| If totally different standards for different people/countries regarding intolerance is neither hypocrisy nor racism -- what is it? My theory above is that totally different standards for different parts of the world really is political propaganda to the citizens of the country where the media writes. Do you have another explanation? (To take another example -- even with a Palestinian description of Israel, the Sudan atrocities were a thousand times worse. My local leftwing media (more or less all local media) complained many times more about Israel, anyway. And never about that Israel was criticized every year in UN but Sudan very little. How many thousands of times is reasonable for different standards?) Edit: Note when I wrote that immigrants, even citizens now, in Sweden is criticized much less.. Not even that is neither racism nor double standards?! |
Emerging from each massive injustice with a new culture rich from strife, from the cossacks to beauty hidden within the works of the communist era. And the sadness of what totalitarian rule did to a people trying to build an equal and fair society, the people who died for others, and eventually all in vein.
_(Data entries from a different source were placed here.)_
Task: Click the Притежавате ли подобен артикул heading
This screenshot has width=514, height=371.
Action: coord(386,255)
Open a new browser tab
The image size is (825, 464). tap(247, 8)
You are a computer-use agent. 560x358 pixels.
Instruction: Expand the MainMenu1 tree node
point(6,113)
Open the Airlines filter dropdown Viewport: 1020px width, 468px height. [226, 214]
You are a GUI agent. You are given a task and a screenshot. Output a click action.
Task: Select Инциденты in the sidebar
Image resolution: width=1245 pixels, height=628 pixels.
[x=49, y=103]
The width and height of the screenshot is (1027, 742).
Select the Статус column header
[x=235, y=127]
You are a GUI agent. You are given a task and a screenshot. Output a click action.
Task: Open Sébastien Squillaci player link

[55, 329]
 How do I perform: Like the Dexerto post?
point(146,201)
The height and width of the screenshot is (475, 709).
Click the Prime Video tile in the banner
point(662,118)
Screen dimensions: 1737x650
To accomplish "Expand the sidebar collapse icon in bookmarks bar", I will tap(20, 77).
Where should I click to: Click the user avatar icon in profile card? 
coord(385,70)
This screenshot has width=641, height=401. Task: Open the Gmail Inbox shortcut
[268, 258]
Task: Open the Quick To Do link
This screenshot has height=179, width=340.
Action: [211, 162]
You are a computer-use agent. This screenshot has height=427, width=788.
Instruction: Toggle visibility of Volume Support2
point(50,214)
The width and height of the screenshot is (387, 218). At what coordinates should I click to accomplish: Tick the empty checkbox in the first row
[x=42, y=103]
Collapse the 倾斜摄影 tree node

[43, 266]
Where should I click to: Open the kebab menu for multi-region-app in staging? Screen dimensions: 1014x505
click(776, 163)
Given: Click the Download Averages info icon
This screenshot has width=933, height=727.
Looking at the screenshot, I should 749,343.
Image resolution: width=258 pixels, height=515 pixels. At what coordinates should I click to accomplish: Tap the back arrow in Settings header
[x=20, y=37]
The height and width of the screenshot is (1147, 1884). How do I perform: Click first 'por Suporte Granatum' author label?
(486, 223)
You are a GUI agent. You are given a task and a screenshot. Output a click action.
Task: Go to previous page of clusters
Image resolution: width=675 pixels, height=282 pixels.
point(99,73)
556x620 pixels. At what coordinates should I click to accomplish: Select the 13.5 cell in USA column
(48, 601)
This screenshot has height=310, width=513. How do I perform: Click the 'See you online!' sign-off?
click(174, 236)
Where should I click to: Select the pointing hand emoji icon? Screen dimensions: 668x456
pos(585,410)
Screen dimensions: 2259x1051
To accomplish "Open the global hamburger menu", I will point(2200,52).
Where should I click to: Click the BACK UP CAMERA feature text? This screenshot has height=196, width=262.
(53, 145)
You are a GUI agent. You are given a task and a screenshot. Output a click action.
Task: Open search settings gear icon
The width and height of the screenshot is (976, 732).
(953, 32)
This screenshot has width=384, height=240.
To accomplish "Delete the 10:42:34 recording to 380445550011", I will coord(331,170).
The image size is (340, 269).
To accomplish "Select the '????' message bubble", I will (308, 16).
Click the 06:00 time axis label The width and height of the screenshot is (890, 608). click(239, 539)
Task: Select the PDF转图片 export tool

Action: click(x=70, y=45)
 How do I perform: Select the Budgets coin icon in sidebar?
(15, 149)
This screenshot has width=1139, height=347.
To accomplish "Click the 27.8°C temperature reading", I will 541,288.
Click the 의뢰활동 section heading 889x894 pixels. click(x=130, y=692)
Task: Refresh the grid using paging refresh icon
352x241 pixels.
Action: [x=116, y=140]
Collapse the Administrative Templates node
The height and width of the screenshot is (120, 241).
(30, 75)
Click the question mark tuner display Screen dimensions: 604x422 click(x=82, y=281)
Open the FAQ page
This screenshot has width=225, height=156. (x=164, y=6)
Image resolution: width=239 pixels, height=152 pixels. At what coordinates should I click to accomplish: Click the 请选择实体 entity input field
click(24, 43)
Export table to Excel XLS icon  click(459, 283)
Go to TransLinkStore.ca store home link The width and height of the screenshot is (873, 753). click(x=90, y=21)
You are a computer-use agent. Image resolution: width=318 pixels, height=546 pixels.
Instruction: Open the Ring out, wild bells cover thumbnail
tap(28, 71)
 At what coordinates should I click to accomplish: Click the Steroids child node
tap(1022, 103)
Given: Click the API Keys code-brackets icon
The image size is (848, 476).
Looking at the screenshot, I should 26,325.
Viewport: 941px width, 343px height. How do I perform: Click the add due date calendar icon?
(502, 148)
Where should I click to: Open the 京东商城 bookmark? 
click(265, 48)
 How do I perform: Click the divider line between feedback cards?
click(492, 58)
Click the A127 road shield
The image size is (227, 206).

It resonates as a country to admire, a people to admire, the mystique of its history and taste of its asian influence. And despite that its a foreign place. London to St Petersburg is closer than LA to New York, at times Russia has been part of Europe.
The double standard for me and many of friends (whom I talk history with it) is one of love, sorrow, and admiration. When the illusion of the Russian mythos breaks and the reality of human condition seeps through you get held to that standard. Not one of a distant problem, a stranger in a strange land, one of a friend.